The players will gain so much confidence from this win but at the same time, you wouldn't write off Clare through the back door.

I made that mistake back in 2013 and they finished the season as All-Ireland champions.

They won't be as bad again as they were yesterday, either. Clare had 11 wides accumulated by half-time and even if half of those were converted into scores, it could have been a different story.

Clare missed crucial scores and frees at vital times and that allowed Waterford the licence to open up a gap and keep it manageable.

The return from injury of David McInerney will be massive for Clare and they're going to need another defender back.

Seadna Morey is an option and I don't know if Davy Fitzgerald has full trust in his defence. Still, I believe they'll be a force in the qualifiers and will have learned from those back-door exits against Wexford and Cork in the last two seasons.

I'm convinced we'll see a lot more of Clare in championship 2016 and that they'll make the All-Ireland semi-finals.

They don't need reminding, however, that one more defeat will end their season.

I've been critical of referees in the past but a word or more of praise for James Owens.

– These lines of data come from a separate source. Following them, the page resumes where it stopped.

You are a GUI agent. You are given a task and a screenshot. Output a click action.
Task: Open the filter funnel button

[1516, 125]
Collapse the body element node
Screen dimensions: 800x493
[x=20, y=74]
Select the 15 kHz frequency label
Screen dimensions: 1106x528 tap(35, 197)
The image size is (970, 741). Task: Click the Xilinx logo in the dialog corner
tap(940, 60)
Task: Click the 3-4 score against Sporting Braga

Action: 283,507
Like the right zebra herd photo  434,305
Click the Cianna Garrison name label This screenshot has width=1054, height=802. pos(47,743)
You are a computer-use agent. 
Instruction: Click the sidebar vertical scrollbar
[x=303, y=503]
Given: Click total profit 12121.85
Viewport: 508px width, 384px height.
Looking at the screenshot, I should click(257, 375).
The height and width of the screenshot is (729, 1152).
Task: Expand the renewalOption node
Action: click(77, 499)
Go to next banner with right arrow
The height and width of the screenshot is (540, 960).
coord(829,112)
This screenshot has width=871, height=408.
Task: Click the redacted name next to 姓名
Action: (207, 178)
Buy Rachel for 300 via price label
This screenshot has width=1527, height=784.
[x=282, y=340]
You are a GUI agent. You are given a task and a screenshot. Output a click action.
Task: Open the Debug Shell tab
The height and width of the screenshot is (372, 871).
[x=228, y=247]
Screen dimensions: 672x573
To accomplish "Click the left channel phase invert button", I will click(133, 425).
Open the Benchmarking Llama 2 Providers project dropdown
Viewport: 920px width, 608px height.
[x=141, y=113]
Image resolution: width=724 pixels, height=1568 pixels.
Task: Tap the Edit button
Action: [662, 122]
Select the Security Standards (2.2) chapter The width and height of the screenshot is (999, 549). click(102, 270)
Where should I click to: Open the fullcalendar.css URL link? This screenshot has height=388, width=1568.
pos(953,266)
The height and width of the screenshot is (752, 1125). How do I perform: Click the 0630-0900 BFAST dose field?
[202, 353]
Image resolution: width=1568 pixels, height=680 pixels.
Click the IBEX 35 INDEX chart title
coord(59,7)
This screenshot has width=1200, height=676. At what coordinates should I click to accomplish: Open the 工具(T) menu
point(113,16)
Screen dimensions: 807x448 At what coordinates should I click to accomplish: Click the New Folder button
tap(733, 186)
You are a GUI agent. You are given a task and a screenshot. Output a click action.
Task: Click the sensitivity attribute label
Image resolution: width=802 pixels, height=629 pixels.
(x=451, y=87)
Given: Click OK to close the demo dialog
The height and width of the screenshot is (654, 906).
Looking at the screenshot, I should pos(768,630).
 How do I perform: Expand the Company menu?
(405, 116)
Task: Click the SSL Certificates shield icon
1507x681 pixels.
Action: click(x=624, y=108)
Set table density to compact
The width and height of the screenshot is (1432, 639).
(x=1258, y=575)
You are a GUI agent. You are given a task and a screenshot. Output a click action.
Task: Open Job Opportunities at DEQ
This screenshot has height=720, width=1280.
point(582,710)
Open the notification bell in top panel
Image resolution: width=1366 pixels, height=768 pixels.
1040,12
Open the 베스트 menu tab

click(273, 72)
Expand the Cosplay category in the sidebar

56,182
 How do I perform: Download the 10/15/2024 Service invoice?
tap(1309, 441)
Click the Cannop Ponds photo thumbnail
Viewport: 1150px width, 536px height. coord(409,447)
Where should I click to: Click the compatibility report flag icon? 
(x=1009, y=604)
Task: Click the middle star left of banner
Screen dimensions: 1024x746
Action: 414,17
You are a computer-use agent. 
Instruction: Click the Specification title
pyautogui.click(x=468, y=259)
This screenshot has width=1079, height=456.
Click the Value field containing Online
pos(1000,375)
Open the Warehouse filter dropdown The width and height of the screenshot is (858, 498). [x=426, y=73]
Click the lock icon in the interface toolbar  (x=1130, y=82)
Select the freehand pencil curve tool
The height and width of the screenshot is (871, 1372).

I thought he had a very good game and let the game flow. He wasn't blowing the whistle every two or three minutes, although there might have been one or two decisions each way that he could have called differently.

Overall, Waterford were by far the hungrier team and that was reflected in their performance. Derek McGrath never once mentioned revenge following the Allianz League final replay defeat but within the Waterford team, you can be sure they were driven by it.

Derek took a chance starting Pauric Mahony and was rewarded.

Reliable

You saw how vital it is to have a reliable free-taker and Clare struggled on placed balls. Conor McGrath and Tony Kelly were tried on them before Colin Ryan was introduced.

Davy will probably have to carry Ryan for the remainder of the summer for frees alone.

From a Clare point of view, I thought they were very flat, and Davy too.

They possibly needed the start that Waterford got and they'll be very disappointed with the goal they gave away but, once again, Derek won the tactical war.

You might think it's strange saying that because Clare won the league but even in defeat, I thought Derek was better in a positional and match-up sense last month.

Yesterday, he won the tactical battle of wits hands down and his approach from the start threw Clare completely. Derek set up with a conventional 15-on-15 approach for the first ten minutes and Waterford had Clare in all sorts of bother.

Clare couldn't contain Austin Gleeson and when he came out around the middle third as that spare man, he was just inspirational, out of this world.

On the Clare side, I thought Oisín O'Brien was outstanding and he's a real find. For a guy who suffered a punctured lung last month to perform like that was incredible.

He was by far Clare's best defender on a day when the game was played on Waterford's terms.

Kevin Moran was brilliant at midfield for Waterford and Barry Coughlan tremendous at full-back. Waterford were clever too in how they handled Tony Kelly. I suggested that he would have to be man-marked but whenever Kelly arrived in the Clare half-forward line, Philip Mahony picked him up.

When he went deep, whoever was closest to Kelly at the time tracked him.

So many of Clare's big performers didn't shine. Kelly had a below-par outing, Conor McGrath and Shane O'Donnell the same. Podge Collins had a decent first half but Clare didn't get a good return from their forward division.

Stephen O'Keeffe's early save was another big moment in the game and I just felt that Clare needed a goal to spark them into life.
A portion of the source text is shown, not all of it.